RGB to CMYK Converter
Enter an RGB color and get the CMYK percentages a printer expects, with a swatch so you can check the color at a glance.
How it works
Screens make color by adding light — red, green, and blue. Printers work the opposite way, laying down cyan, magenta, yellow, and black ink that subtract light from white paper. Converting RGB to CMYK is how you move a design from the monitor to the press.
The math starts by finding black (K) as one minus the brightest channel. Each of C, M, and Y is then how much of that color is missing after black is accounted for. Enter your R, G, and B values and the four percentages appear right away.
Treat these numbers as a solid starting point, not gospel. Real print output depends on the paper, the press, and the ICC profile, so a proof from your printer is always worth the wait for color-critical jobs.
Frequently asked questions
Why can't screen colors always be printed exactly?
RGB can display bright, glowing colors that CMYK ink simply can't reproduce on paper — think neon greens or electric blues.
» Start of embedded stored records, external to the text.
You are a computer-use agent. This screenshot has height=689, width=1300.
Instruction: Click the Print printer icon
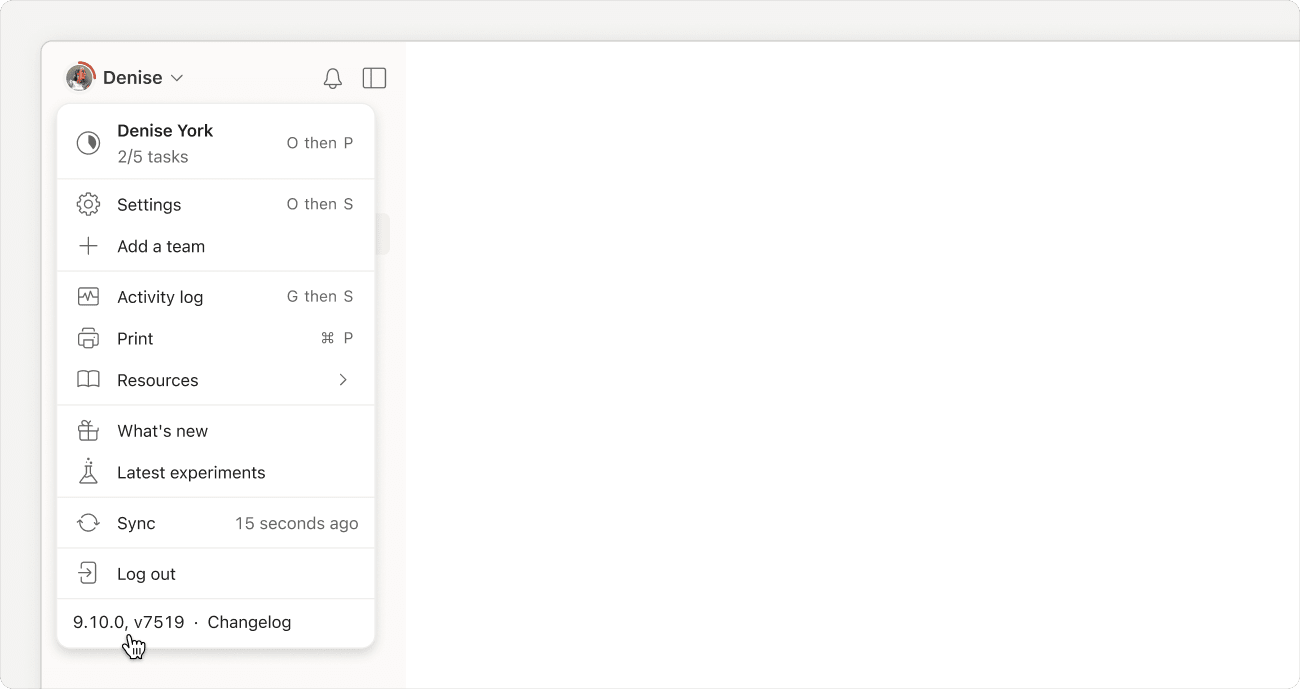88,338
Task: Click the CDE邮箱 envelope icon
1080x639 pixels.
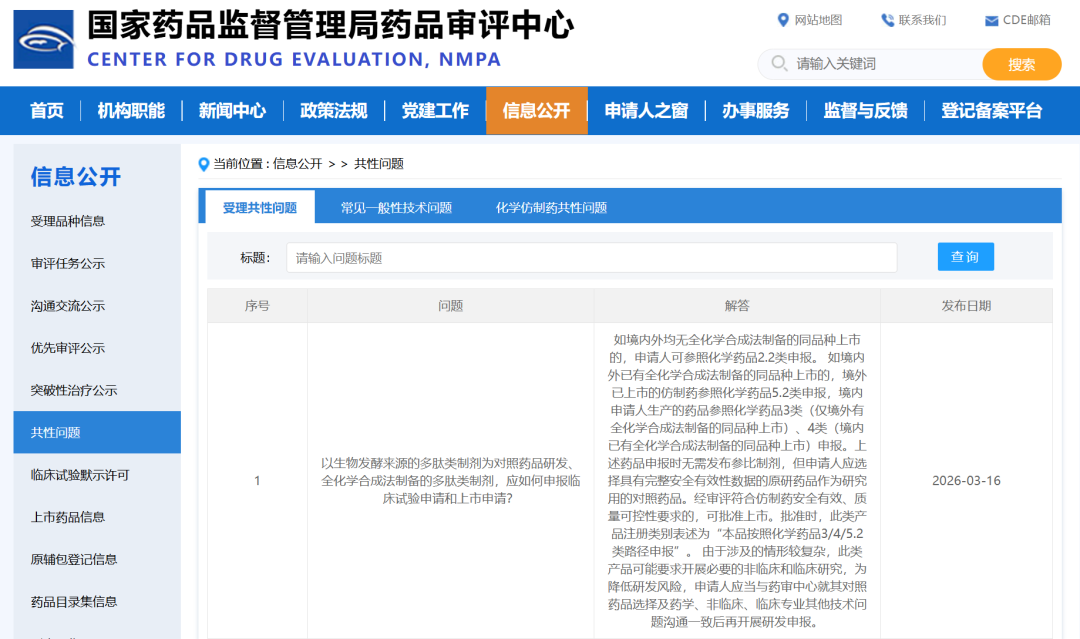Action: pos(991,21)
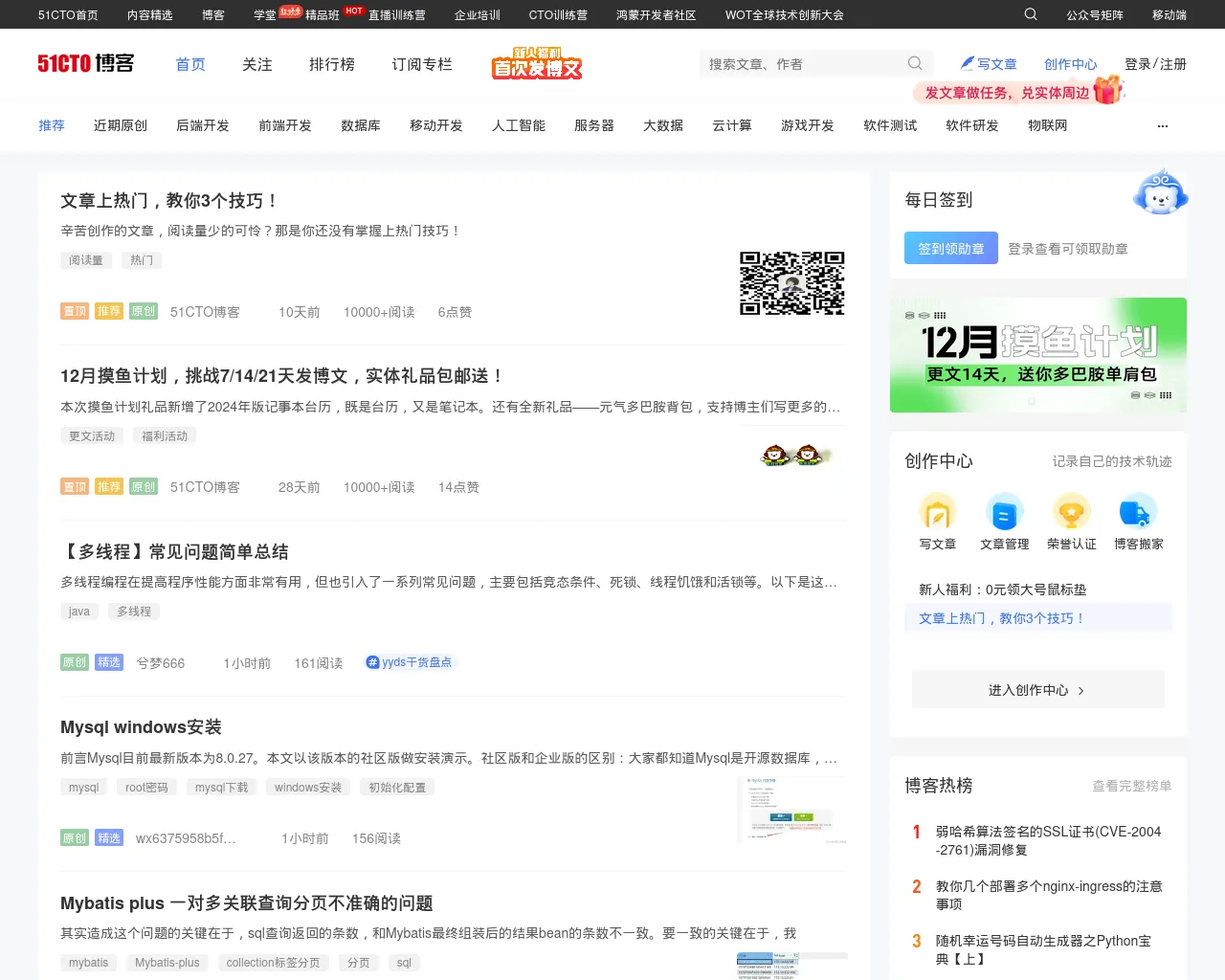1225x980 pixels.
Task: Open the 写文章 icon in 创作中心
Action: (x=938, y=512)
The converter gives the closest CMYK mix, but some vivid colors will look a little duller in print.
What does the K in CMYK stand for?
K is the key plate, which carries the black ink. Black gets its own channel instead of mixing C, M, and Y because pure black ink is sharper and cheaper than piling three colored inks on top of each other.
Is pure white 0% across CMYK?
Yes. White comes from the paper itself, so no ink is laid down and every channel reads 0%. Pure black, by contrast, is 0% for C, M, and Y but 100% K.